SOAL LATIHAN
Ketik ulang tanpa perubahan bagian teks tentang pameran lukisan Jan Peter van Opheusden, semuanya mulai dari "terangkum dalam lukisan" terus ke bawah sampai "lama untuk dilukis.".

TEKS BACAAN
= = = = = = =
Pameran “Banten” Jan Peter van
Opheusden
Wajah-wajah
polos anak-anak di Bali lengkap dengan udeng-nya (ikat kepala khas Bali)
terangkum dalam lukisan “Children of Bali” dari Jan Peter van Opheusden yang
dipamerkan di Erasmus Huis, Kuningan, Jakarta, 24 Maret-11 April 2014. “Ketika
melukis anak-anak itu, saya memotret mereka terlebih dulu, saya tidak mengkopi,
foto hanya sebagai medium.” ujar Opheusden. Anak-anak tentu tidak bisa berdiam
dalam waktu lama untuk dilukis.
Selain
anak-anak, ada upacara, tarian, dan aktivitas lainnya yang juga Opheusden
tuangkan dalam pameran bertajuk “Banten” itu. Kata Banten yang dimaksud
bukanlah Banten sebagai sebuah provinsi, tapi ‘Banten’ yang berarti
‘persembahan’ atau dedikasi dalam bahasa Bali. Sejumlah upacara memang sering sekali bisa ditemukan
di Bali, kepada alam, mereka memberikan persembahan dalam bentuk ‘sesajen’.
“Tajen”
= = = = = = =
ENTRI DATASET
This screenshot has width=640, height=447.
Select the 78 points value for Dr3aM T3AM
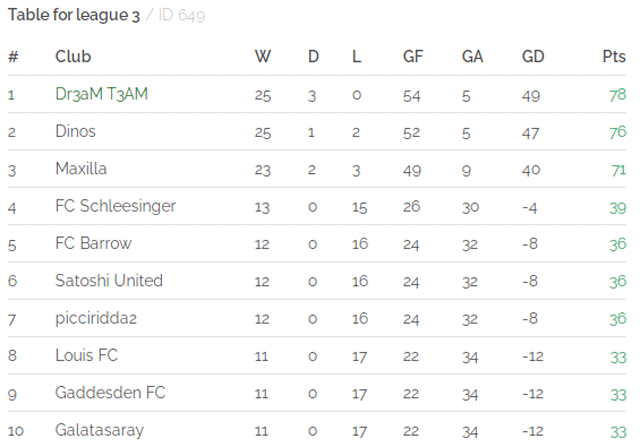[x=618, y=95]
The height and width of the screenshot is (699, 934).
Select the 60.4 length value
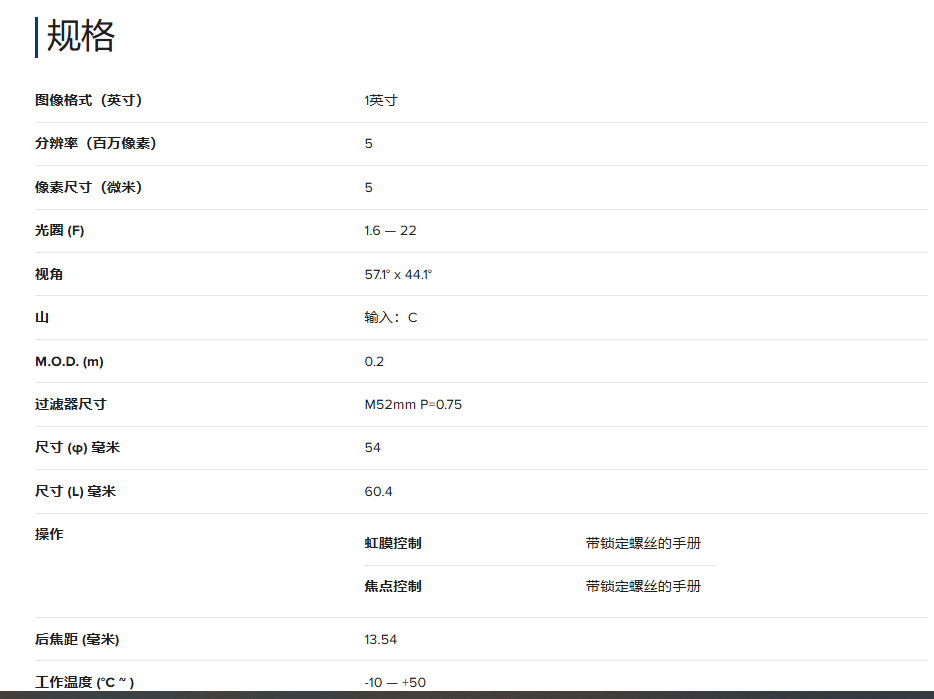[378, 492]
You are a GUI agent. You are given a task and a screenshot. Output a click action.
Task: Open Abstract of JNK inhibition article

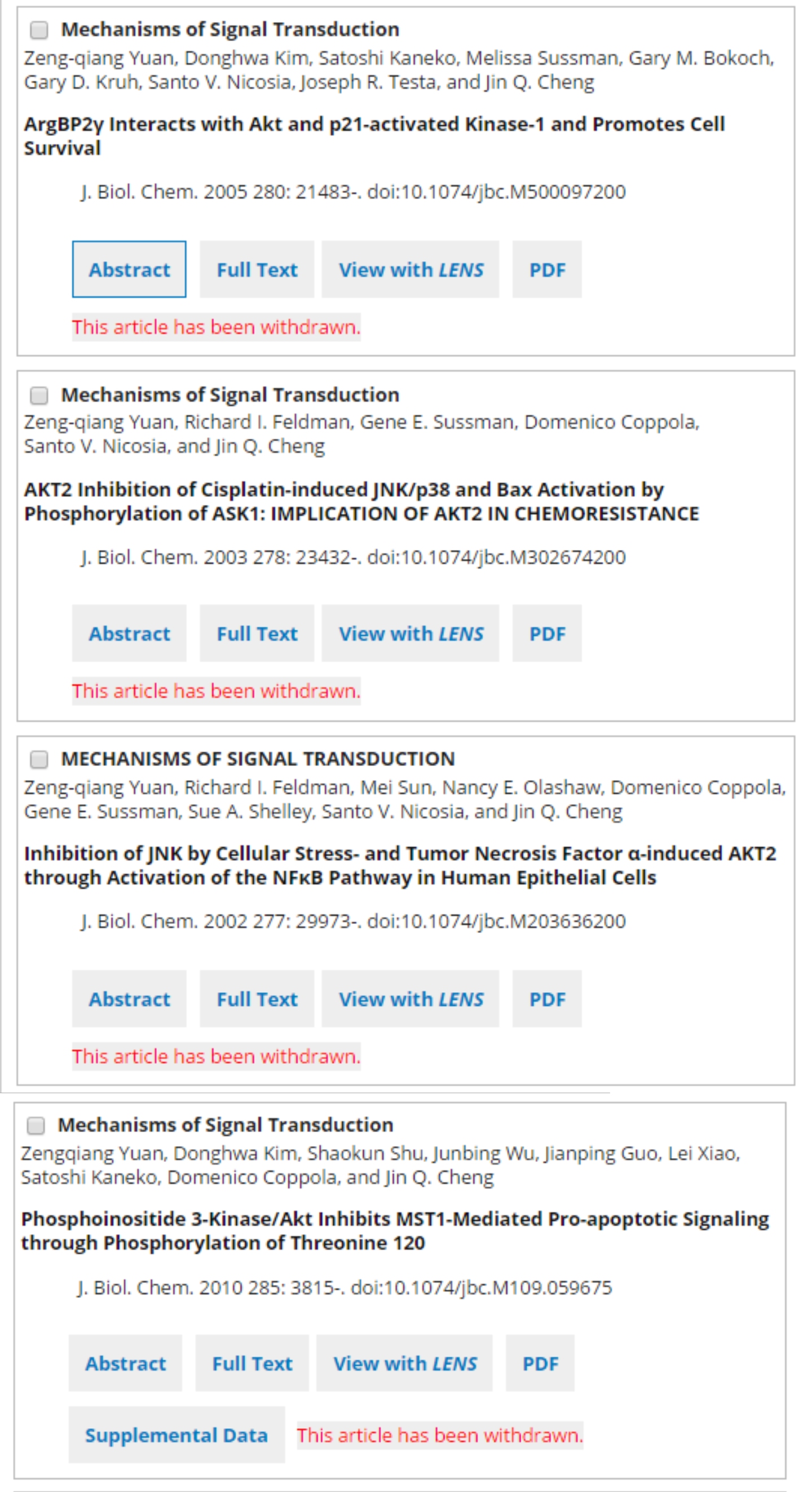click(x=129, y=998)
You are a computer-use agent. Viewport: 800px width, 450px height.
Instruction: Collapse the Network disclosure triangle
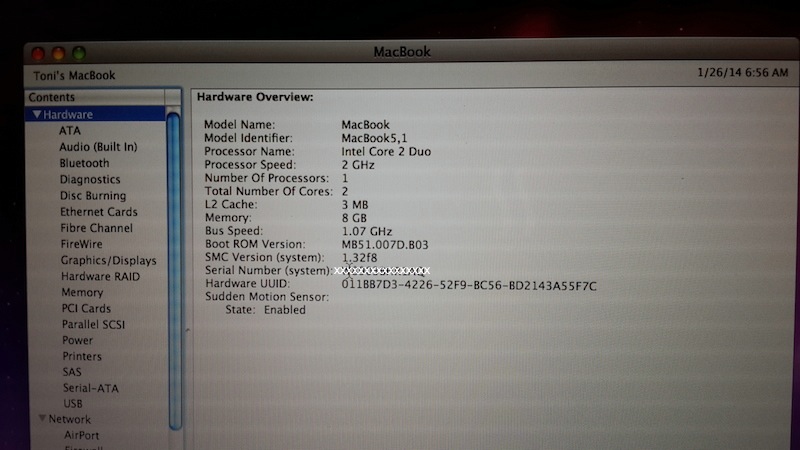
= = = = = = =
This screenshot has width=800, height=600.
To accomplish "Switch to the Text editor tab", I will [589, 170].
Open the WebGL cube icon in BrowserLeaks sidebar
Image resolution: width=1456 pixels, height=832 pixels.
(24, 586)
= = = = = = =
JAWABAN LATIHAN
terangkum dalam lukisan “Children of Bali” dari Jan Peter van Opheusden yang
dipamerkan di Erasmus Huis, Kuningan, Jakarta, 24 Maret-11 April 2014. “Ketika
melukis anak-anak itu, saya memotret mereka terlebih dulu, saya tidak mengkopi,
foto hanya sebagai medium.” ujar Opheusden. Anak-anak tentu tidak bisa berdiam
dalam waktu lama untuk dilukis.